Gimigliano credits the Agency's success to a recently hired data analyst who suggested a new social media battle front against international terror networks. In December, a request was sent to the Director of the Office of Terrorism Analysis for the establishment of a joint operation to click the "Add as Friend" button.
Five months later, "Operation Evildoer Link" was launched and after four days of nail-biting anticipation, a message came through indicating that the secretive terrorist organization finally accepted the CIA as its Facebook friend. As a result, the CIA was rewarded with a treasure trove of network connections, photo albums, friend lists, as well as likes and interests.
CIA officials were amazed at how easy it was to access the terror network's inner friend circle but it became clear that the need for social acceptance was al-Qaeda's achilles heel.
"As it turns out, they were friending anyone who would ask," Gimigliano said. ". . .how do you have 4,000 friends, really?
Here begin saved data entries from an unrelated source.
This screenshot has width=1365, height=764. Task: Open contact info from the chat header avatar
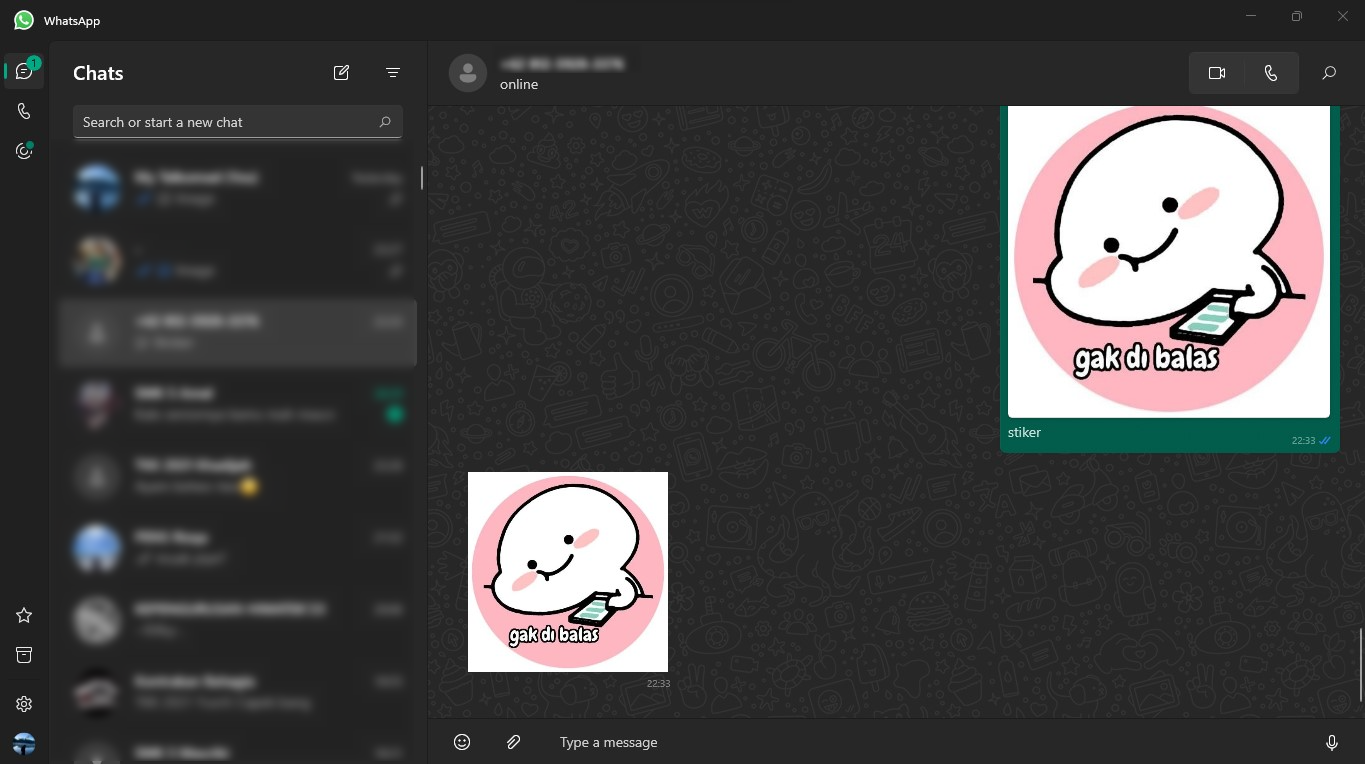pos(468,73)
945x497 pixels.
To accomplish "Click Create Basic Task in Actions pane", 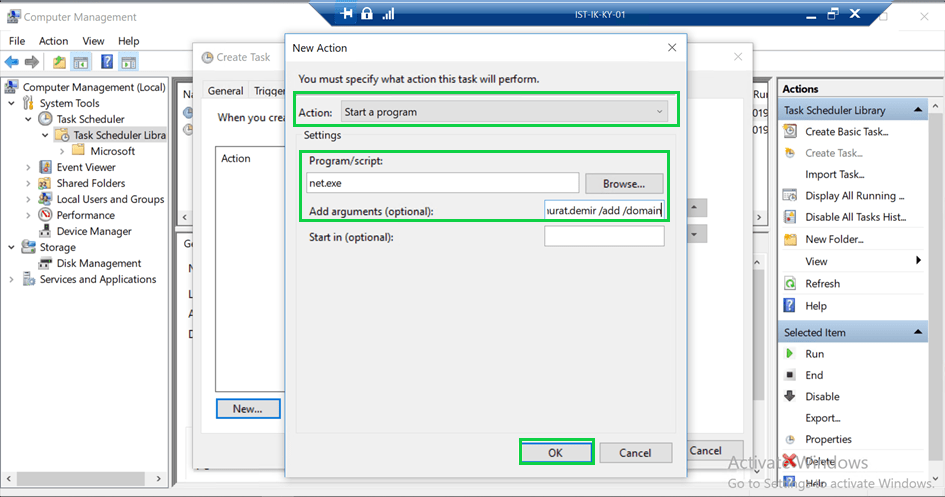I will click(846, 131).
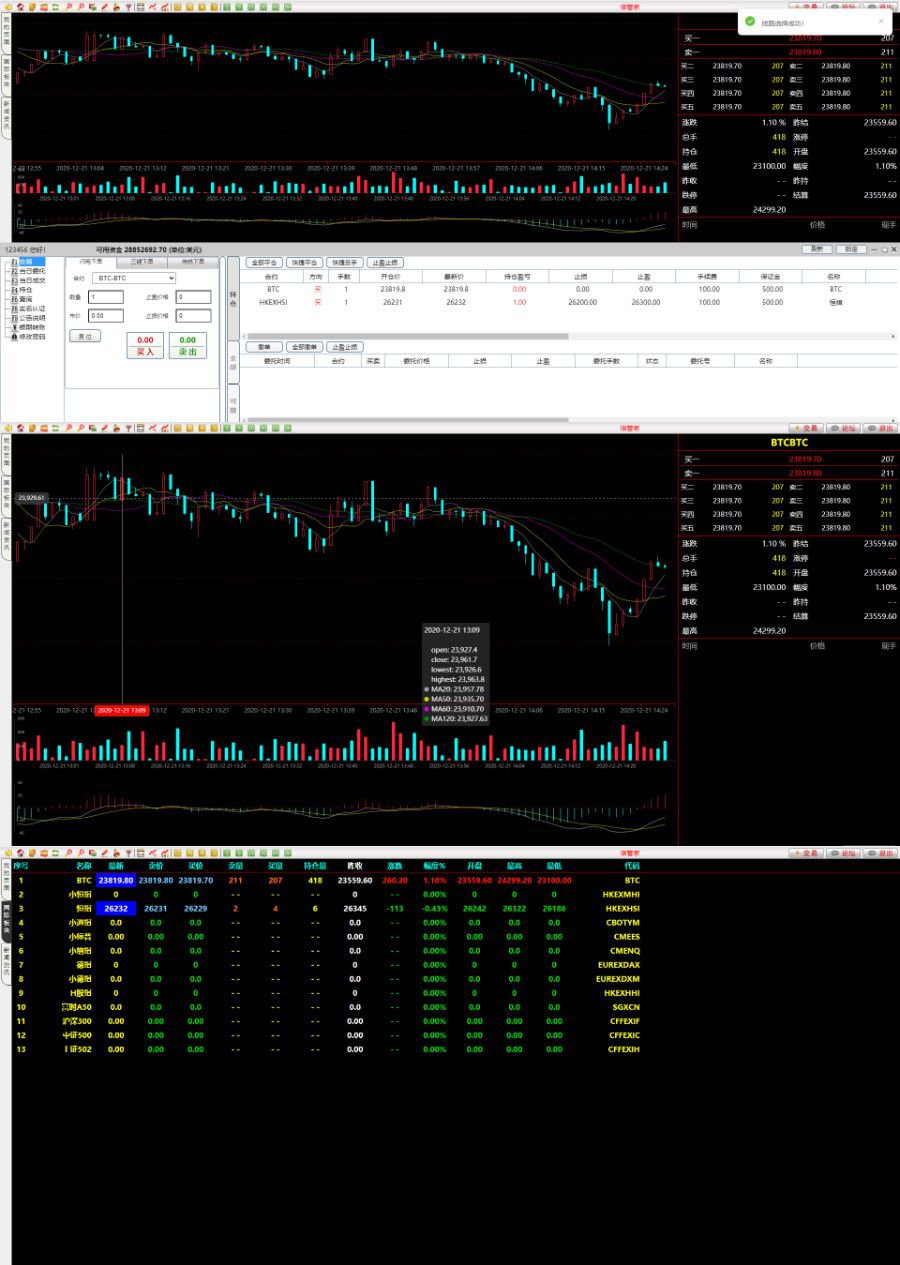The width and height of the screenshot is (900, 1265).
Task: Click the 全部撤单 cancel-all button
Action: (x=304, y=346)
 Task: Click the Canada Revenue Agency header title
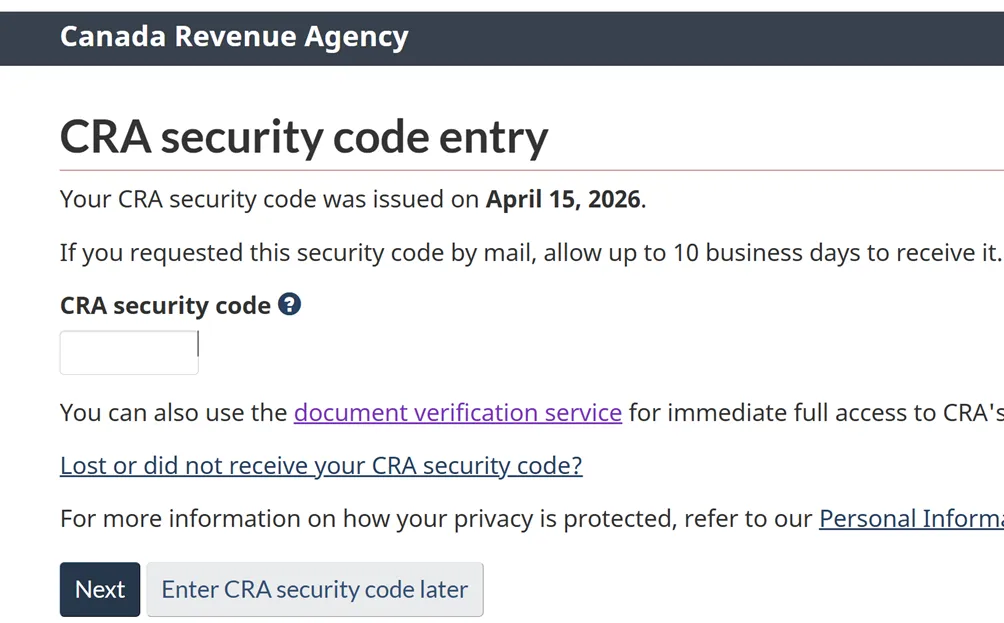point(234,37)

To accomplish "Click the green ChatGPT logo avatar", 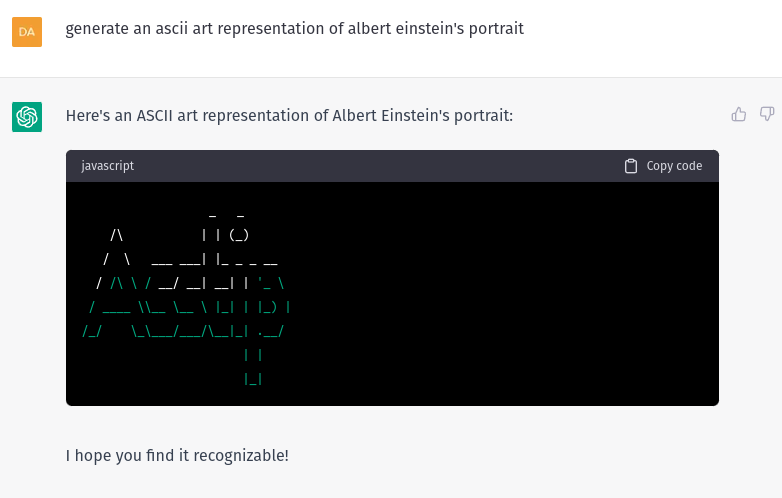I will 27,117.
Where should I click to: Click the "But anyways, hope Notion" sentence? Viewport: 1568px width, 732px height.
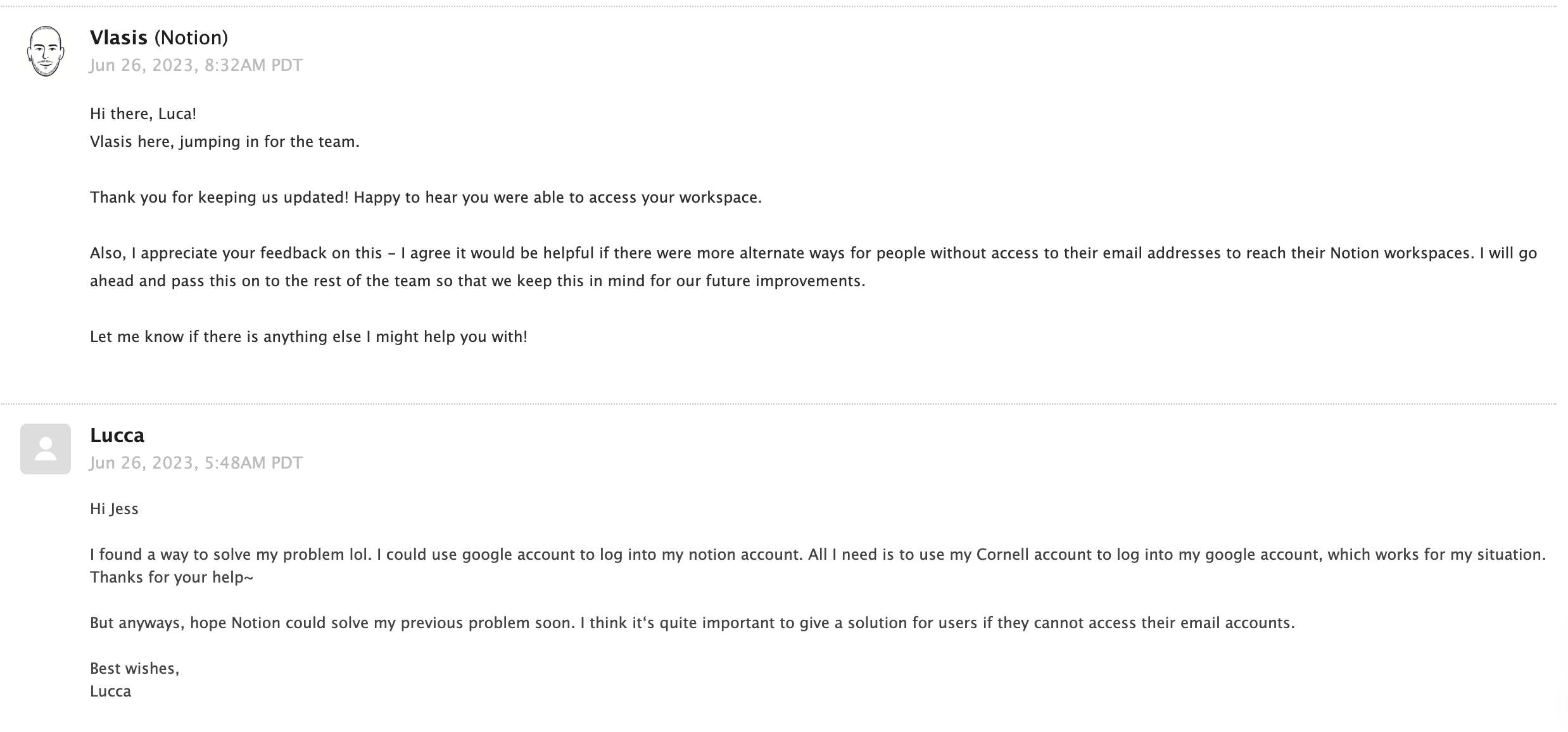(692, 623)
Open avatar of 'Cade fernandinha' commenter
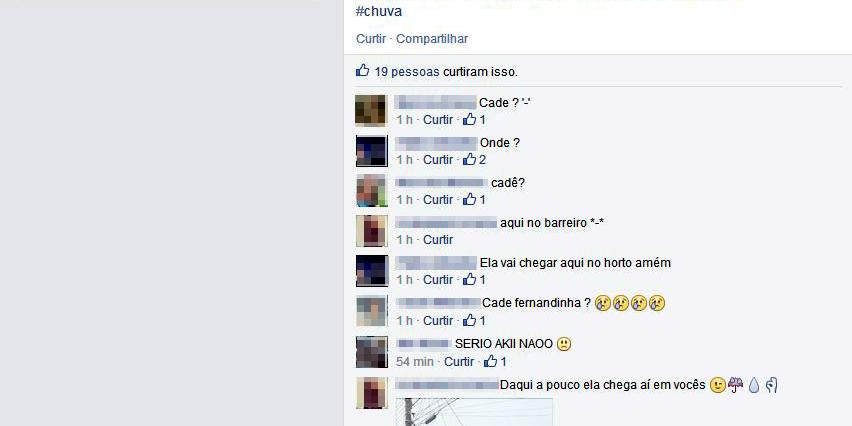Viewport: 852px width, 426px height. point(372,311)
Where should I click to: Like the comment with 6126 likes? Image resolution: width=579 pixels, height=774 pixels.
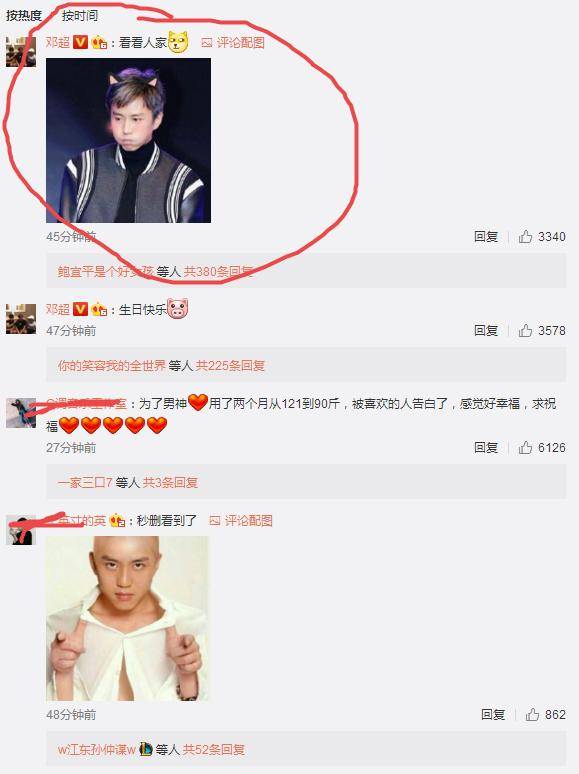point(525,447)
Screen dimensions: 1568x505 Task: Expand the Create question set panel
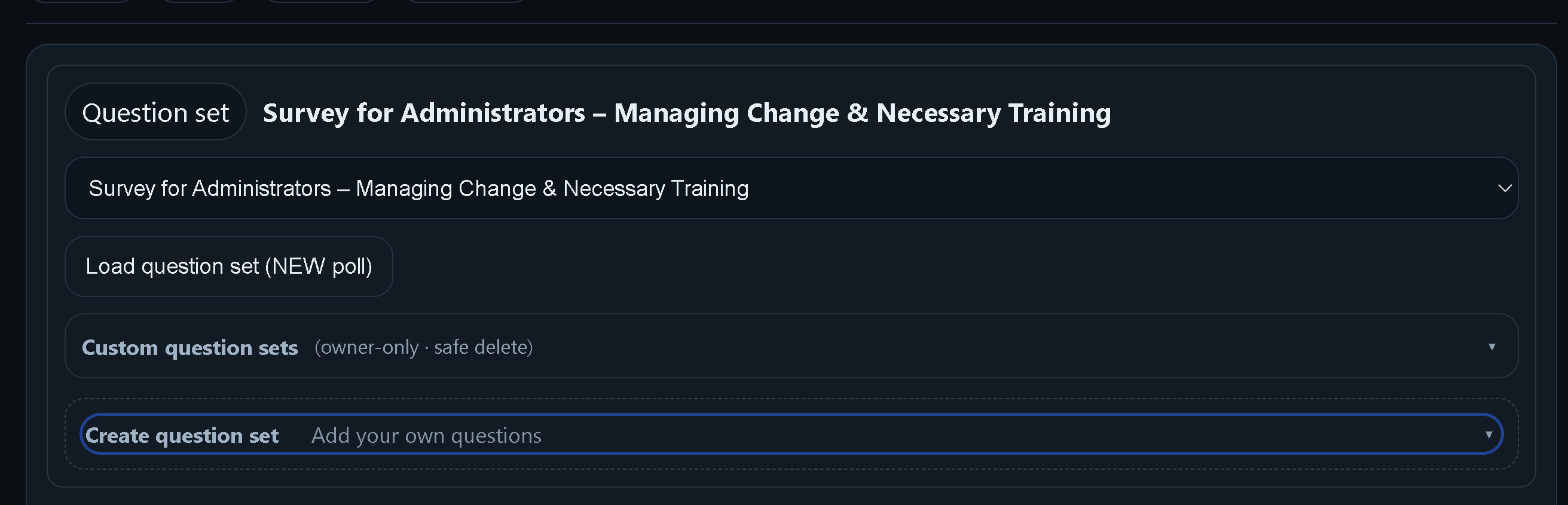[790, 434]
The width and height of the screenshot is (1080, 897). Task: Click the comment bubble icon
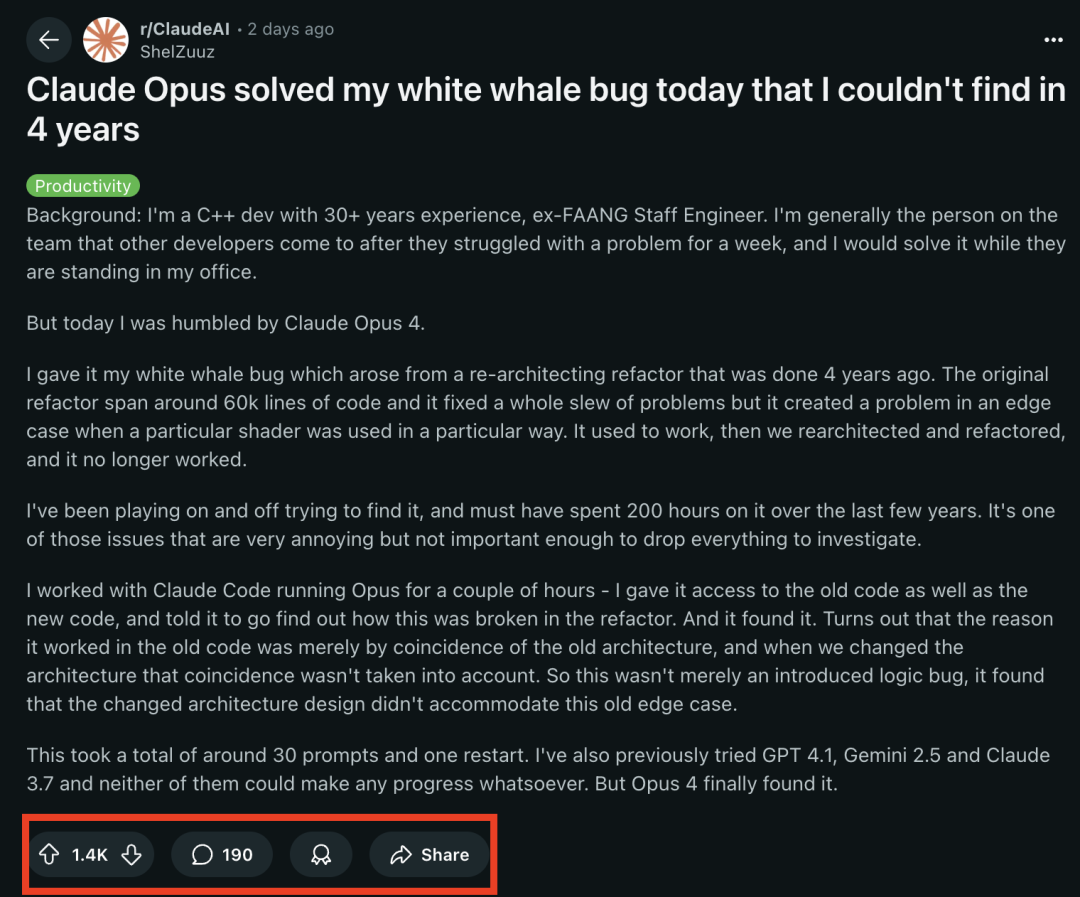203,855
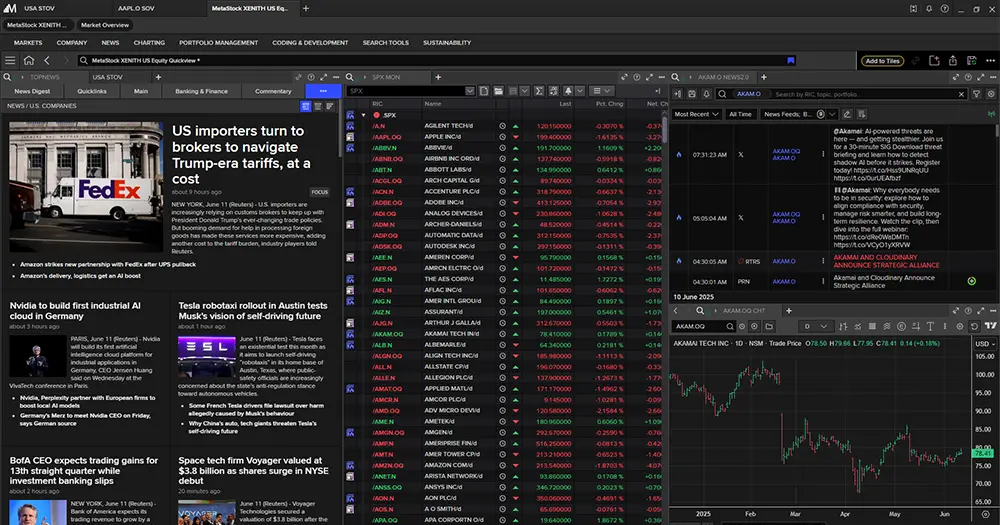Open the PORTFOLIO MANAGEMENT menu
1000x525 pixels.
coord(218,43)
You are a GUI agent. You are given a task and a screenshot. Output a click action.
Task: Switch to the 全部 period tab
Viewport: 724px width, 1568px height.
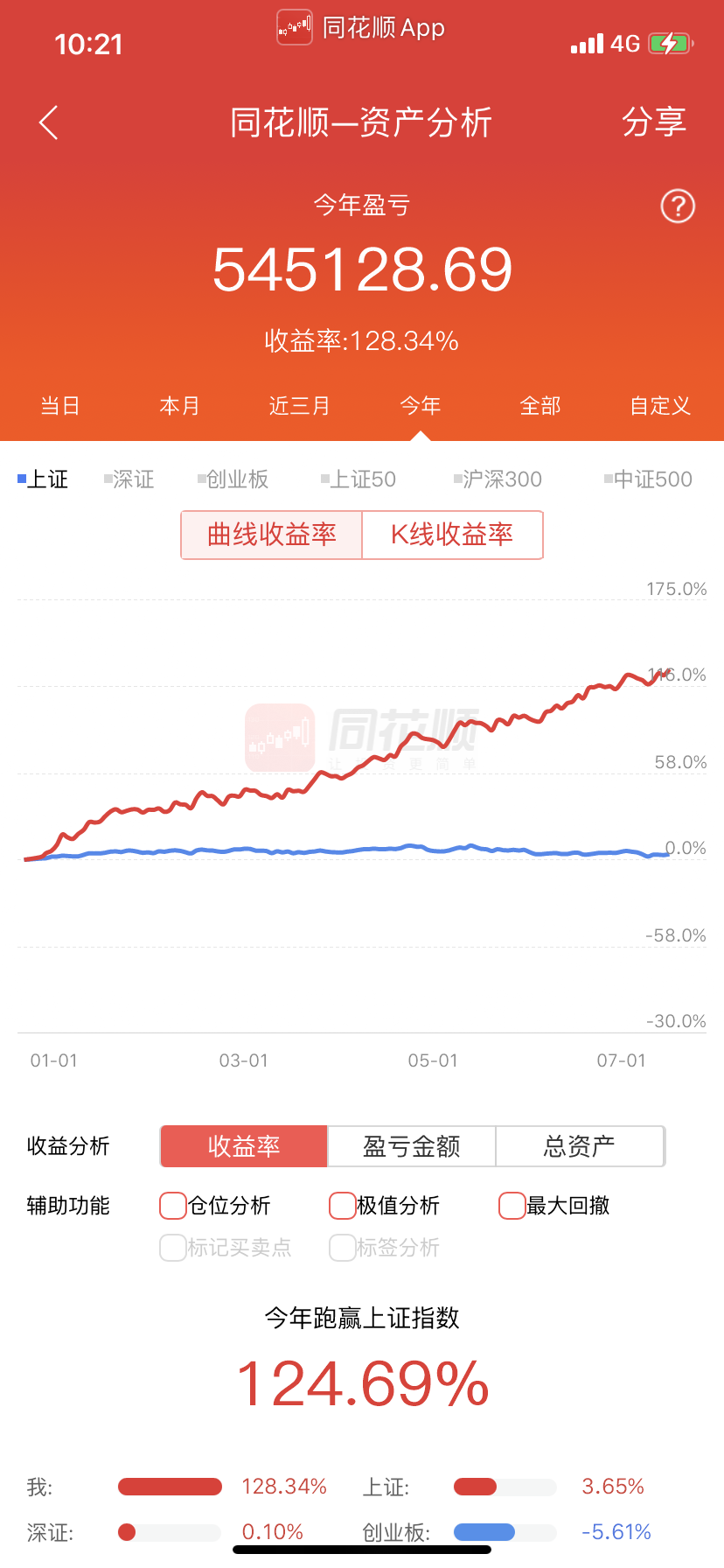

We should have thought of this a long time ago."
Within days, the CIA exhausted their collection of data from al-Qaeda's main wall page, quickly cataloguing who it was talking to, recent insurgency operations it attended, and its "liking" attacks on infidels by other terrorist groups. Investigators then stumbled upon a much longer record of its reign of terror by clicking an "Older Posts" link at the bottom of the page.
"It just opened up a complete history of their operations," Gimigliano said. "As it turns out, they were actually involved in the 9-11 attacks after all. . .glad we were able to put that to rest."
CIA analysts were again able to get a deeper understanding of the group's nefarious enterprise by clicking the "info" button which revealed what activities al-Qaeda was into, its interests, where it went for training, and its favorite movies (none), music (none), and television shows (none).
This release of operational information to western intelligence agencies has been devastating. Al-Qaeda has subsequently found its leadership decimated and had several major attack plans thwarted over the last month. However, just as it has in the past, al-Qaeda will adjust and adapt and the CIA is preparing for that day.
"Now that they've de-friended us, we'll have to look for other sources of information," said the CIA's spokesman. "We hope we can get one of our agents to join a Yemini terrorist club on Meetup.com or something."
Currently, the CIA is hoping al Zawahiri (al-Qaeda's #2) will accept their recent LinkedIn connection request.
"It's more of a business-oriented networking site," Gimigliano said, ". . . more of a trusted professional thing, so we don't think he will suspect anything."